- Razaviyeh-ye Abkhvorak Location within Iran
- Coordinates: 34°19′34″N 57°07′03″E﻿ / ﻿34.32611°N 57.11750°E
- Country: Iran
- Province: South Khorasan
- County: Eshqabad
- District: Central
- Rural District: Dastgerdan

Population (2016)
- • Total: 106
- Time zone: UTC+3:30 (IRST)

= Razaviyeh-ye Abkhvorak =

Village in South Khorasan province, Iran

Razaviyeh-ye Abkhvorak (رضویه آبخورک) (Note: Also romanized as Raẕavīyeh-ye Ābkhvorak; also known as Ab Khorak, Ab Khūrak, Āb Khvor, Ābkhowr, Ābkhūr, and Ābkhvorak) is a village in Dastgerdan Rural District of the Central District (Note: Formerly Dastgerdan District of Tabas County) in Eshqabad County, South Khorasan province, Iran.

==Demographics==
===Population===
At the time of the 2006 National Census, the village's population was 202 in 87 households, when it was in Dastgerdan District (Note: Renamed the Central District of Eshqabad County) of Tabas County, Yazd province. The following census in 2011 counted 127 people in 59 households.
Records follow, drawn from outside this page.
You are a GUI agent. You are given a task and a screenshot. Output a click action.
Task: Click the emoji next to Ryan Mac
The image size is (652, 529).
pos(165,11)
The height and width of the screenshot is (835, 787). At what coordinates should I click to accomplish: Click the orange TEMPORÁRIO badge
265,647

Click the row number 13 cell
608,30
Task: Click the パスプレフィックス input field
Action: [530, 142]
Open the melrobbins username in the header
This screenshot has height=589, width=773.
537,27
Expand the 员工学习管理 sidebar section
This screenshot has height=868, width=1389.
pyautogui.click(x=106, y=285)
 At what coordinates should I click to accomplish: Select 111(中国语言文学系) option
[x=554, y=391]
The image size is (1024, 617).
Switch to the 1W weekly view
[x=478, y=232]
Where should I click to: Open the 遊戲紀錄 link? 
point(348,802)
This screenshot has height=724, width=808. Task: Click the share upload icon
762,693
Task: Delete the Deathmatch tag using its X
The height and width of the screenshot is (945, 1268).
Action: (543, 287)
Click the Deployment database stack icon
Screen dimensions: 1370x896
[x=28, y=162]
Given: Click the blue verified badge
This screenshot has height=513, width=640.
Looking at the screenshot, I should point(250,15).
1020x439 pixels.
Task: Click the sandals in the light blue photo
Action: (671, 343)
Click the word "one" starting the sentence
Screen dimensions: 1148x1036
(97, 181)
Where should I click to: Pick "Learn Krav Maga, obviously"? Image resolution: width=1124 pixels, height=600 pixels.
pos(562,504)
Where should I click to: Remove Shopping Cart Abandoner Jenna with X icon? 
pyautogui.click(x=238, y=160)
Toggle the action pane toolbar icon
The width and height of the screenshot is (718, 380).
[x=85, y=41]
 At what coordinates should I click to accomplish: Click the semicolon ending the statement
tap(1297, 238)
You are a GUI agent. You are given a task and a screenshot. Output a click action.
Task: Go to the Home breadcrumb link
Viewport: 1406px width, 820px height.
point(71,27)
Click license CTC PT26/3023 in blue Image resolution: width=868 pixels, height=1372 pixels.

The 2016 census measured the population of the village as 106 people in 51 households, by which time the county had been separated from the province to join South Khorasan province.

In 2024, the district was separated from the county in the establishment of Eshqabad County and renamed the Central District.